Rusya'ya tatbikatlar ve nükleer politikalarla ilgili karşılıklı brifingler, askeri faaliyetlerde şeffaflığı artırma, riskleri düşürme yollarını, özellikle nükleer varlıklar ve füzeler dahil silahların kontrolü konusunda ciddi bir diyalog önerdiklerini hatırlatan Stoltenberg, "Ancak NATO, ana ilkelerden taviz vermeyecektir. Bu da her ülkenin kendi yolunu seçme, NATO'nun müttefikleri koruma ve savunma kabiliyetidir." diye konuştu.

NATO GÜNEYDOĞUDA EK BİRLİKLERİ DEĞERLENDİRECEK

Stoltenberg ayrıca NATO savunma bakanlarının gelecek hafta Brüksel'de yapacakları toplantıda ittifakın güneydoğu kanadında ilave muharip birlikler konuşlandırılması ihtimalini değerlendireceklerini söyledi.

Stoltenberg, "Rusya'nın artan saldırganlığı NATO'nun daha az değil, daha fazla mevcudiyetine sebep olacaktır." ifadesini kullandı.

"RUSYA'NIN İKİ SEÇENEĞİ VAR"

Rusya'nın saldırgan tavır sergilemesi halinde ağır bedel ödeyeceğini yineleyen Stoltenberg, "Rusya'nın iki seçeneği var. Ya diplomatik çözümü seçecekler, ki biz oturup konuşmaya hazırız ya da çatışmayı seçmeleri halinde ağır bir bedel ödeyecekler." dedi.

Stoltenberg, Rusya'ya ekonomik yaptırımlar uygulanacağını, Avrupa'nın doğusunda NATO mevcudiyetinin artırılacağını vurguladı.

JOHNSON'A GÖRE "ÇOK TEHLİKELİ" BİR DURUMDAN GEÇİLİYOR

İngiltere Başbakanı Boris Johnson da ülkesinin Avrupa güvenliğine olan bağlılığının koşulsuz ve değişmez olduğunu vurguladı.

İngiltere'nin Avrupa'daki en büyük savunma bütçesine ve NATO'nun en büyük ikinci bütçesine sahip olduğunu anımsatan Johnson, "Bugün Genel Sekreter ile NATO'yu kuzeyden güneye savunmak için birlikler, uçaklar ve gemiler göndererek ortak güvenliğimizi daha da güçlendirmek için bir destek paketi üzerinde anlaştım." diye konuştu.

Johnson, Rusya'nın Avrupa'nın güvenliğine yönelttiği tehdide karşı "güçlü caydırıcılık ve sabırlı diplomasi"nin birleştirilmesi halinde çıkış yolu bulunabileceğini ancak "çok tehlikeli" bir durumdan geçildiğini belirtti.

Bir soru üzerine Johnson, "Dürüst olmak gerekirse, (Rusya'da) henüz bir karar alındığını düşünmüyorum. Ancak bu, çok yakında feci bir şeyin gerçekleşmesinin imkansız olduğu anlamına da gelmez." yorumunu yaptı.

⁂

» **Yazılı görev 1**: NATO ve Rusya hakkındaki metin bölümünde "Johnson, Rusya'nın Avrupa'nın" ifadesiyle başlayıp "durumdan geçildiğini belirtti." ifadesiyle biten kısmı harfi harfine tekrar yaz.
» **Yazılı görev 2**: NATO ve Rusya hakkındaki metin bölümünü son cümlesinden sonra gelecek biçimde sürdür.
Bundan sonra gelen satırlar metin bölümüyle bağlantısı olmayan ayrı bir malzemedir.

⁂

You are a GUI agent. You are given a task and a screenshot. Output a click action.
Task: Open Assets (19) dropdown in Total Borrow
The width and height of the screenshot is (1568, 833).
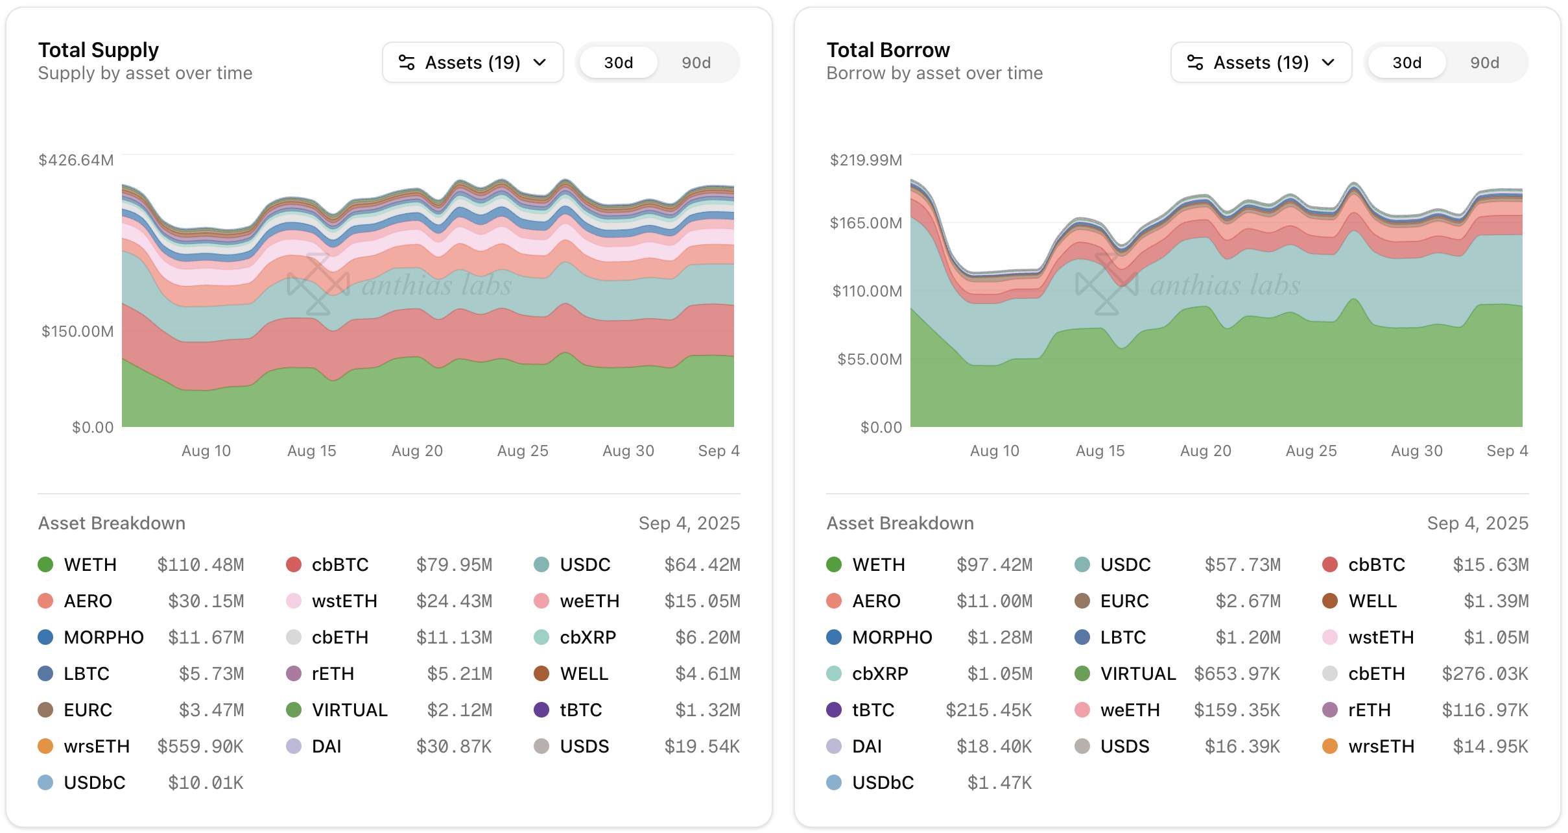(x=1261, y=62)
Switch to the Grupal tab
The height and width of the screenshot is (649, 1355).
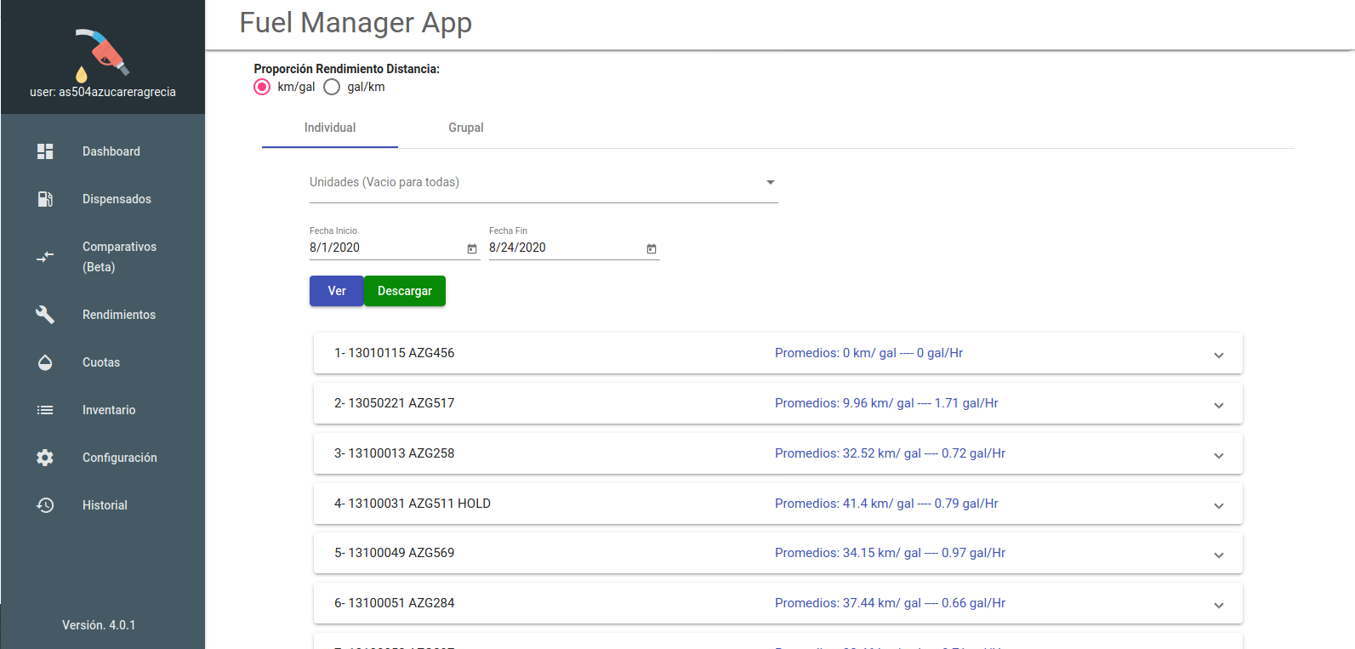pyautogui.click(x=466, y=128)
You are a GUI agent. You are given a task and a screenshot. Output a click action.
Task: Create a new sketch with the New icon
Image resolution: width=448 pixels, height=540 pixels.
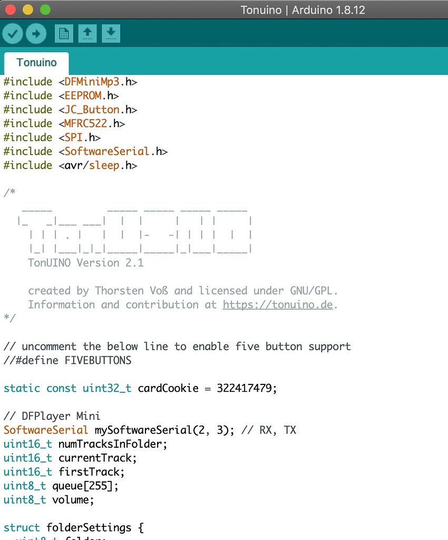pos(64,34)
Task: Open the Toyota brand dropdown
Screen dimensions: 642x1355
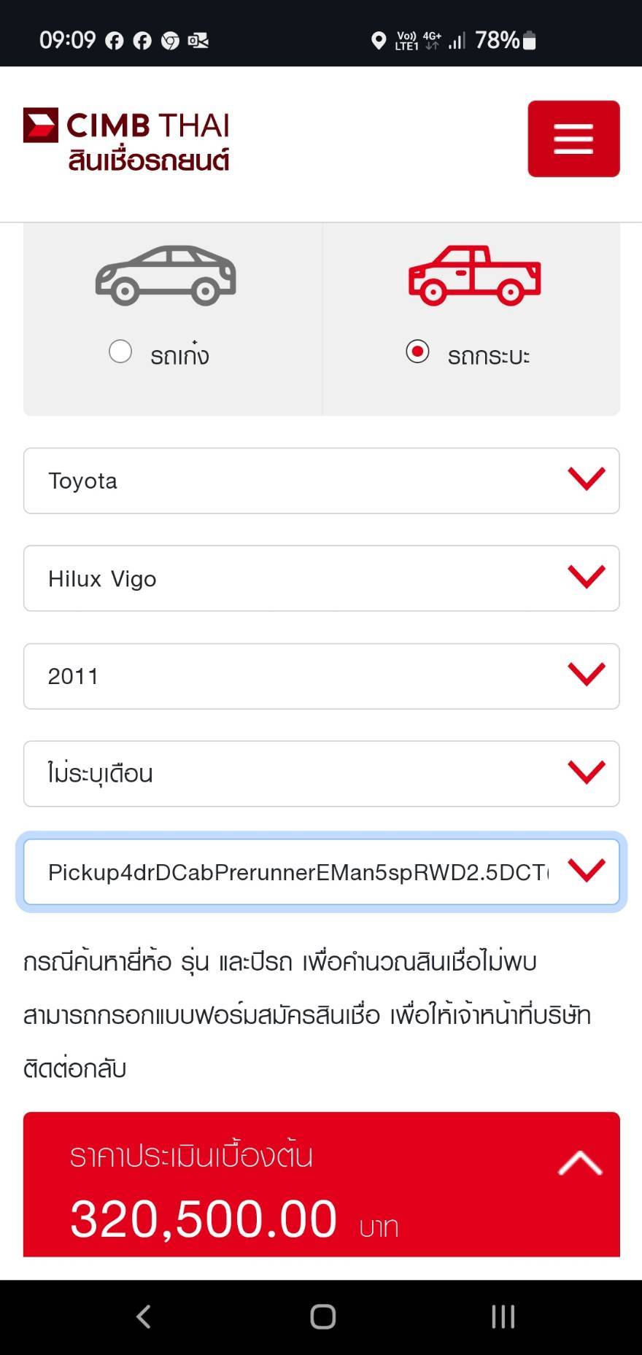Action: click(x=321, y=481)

⁂

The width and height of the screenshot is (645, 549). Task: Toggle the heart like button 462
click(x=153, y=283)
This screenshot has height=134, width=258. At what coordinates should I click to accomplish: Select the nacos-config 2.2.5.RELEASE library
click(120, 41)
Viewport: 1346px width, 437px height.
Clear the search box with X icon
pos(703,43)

⁂

» **Doğru yanıt 1**:
Johnson, Rusya'nın Avrupa'nın güvenliğine yönelttiği tehdide karşı "güçlü caydırıcılık ve sabırlı diplomasi"nin birleştirilmesi halinde çıkış yolu bulunabileceğini ancak "çok tehlikeli" bir durumdan geçildiğini belirtti.

» **Doğru yanıt 2**:
Johnson, Almanya'yı Kuzey Akım konusunda daha katı bir tavır takındığı için tebrik ettiğini söyledi ve Avrupa'nın on yıllardır karşılaştığı en büyük güvenlik krizinin çözülmesi gerektiğini ifade etti.

Rusya’ya yönelik tedbirlerle ilgili doğru yolda olunduğunu dile getiren Johnson, şunları kaydetti:

"Eğer Ukrayna topraklarında ciddi kan dökülecek olursa, durum buna gelirse (Rusya'ya olası yaptırımların) tam bir felaket olacağını vurgulamak istiyorum. Rusya'daki insanların da bunu düşündüğünü biliyorum. Hem Kremlin içinde hem Rusya genelinde Rus askerlerinin kanını, feci ve aynı zamanda anlamsız, trajik ve hızlı olacağını düşündüğüm ve Rusya için ekonomik olarak maliyetli olacak bir savaşta akıtmanın gerçekten mantıklı olup olmadığını düşünüyor olmalılar."

İngiltere Başbakanı, olası insani krizle mücadele için 1000 askerlik hazırlık yaptıklarını ve NATO'nun doğu kanadını güçlendirdiklerini belirterek "Hazırlanıyoruz. Askeri hazırlıklar yapıyoruz. Ekonomik yaptırımlara hazırlanıyoruz ama aynı zamanda konuşmaya da hazırız." ifadelerini kullandı.

ABD POLONYA'YA 3 BİN YENİ ASKER GÖNDERDİ

ABD Savunma Bakanı Lloyd Austin, Rusya-Ukrayna krizinin tırmanması üzerine Polonya'ya 3 bin ilave asker gönderilmesi talimatı verdi.

ABD Savunma Bakanlığından üst düzey bir yetkili, "Başkan'ın direktifi üzerine Bakan Austin bugün Fort Bragg'da konuşlu 82'inci Hava İndirme Tümeni'nden geriye kalan 3 bin askerin de Polonya'ya sevk edilmesi talimatını verdi." dedi.

Birliğin gelecek günlerde bölgeye intikal edeceğine işaret eden yetkili, daha önce aynı tümenden 1700 askerin Polonya'ya sevk edildiğini, bununla birlikte 82'inci Hava İndirme Tümeni'ndeki tüm askerlerin bölgeye sevk edilmiş olacağını ifade etti.

Birliğin, Afganistan çekilme sürecini komutan eden Tümgeneral Christopher Donahue tarafından komuta edildiğini aktaran yetkili, Almanya'ya sevk edilmesi emredilen 18'inci Hava İndirme Kolordusu'na bağlı 300 askerin de Almanya'ya ulaştığını bildirdi.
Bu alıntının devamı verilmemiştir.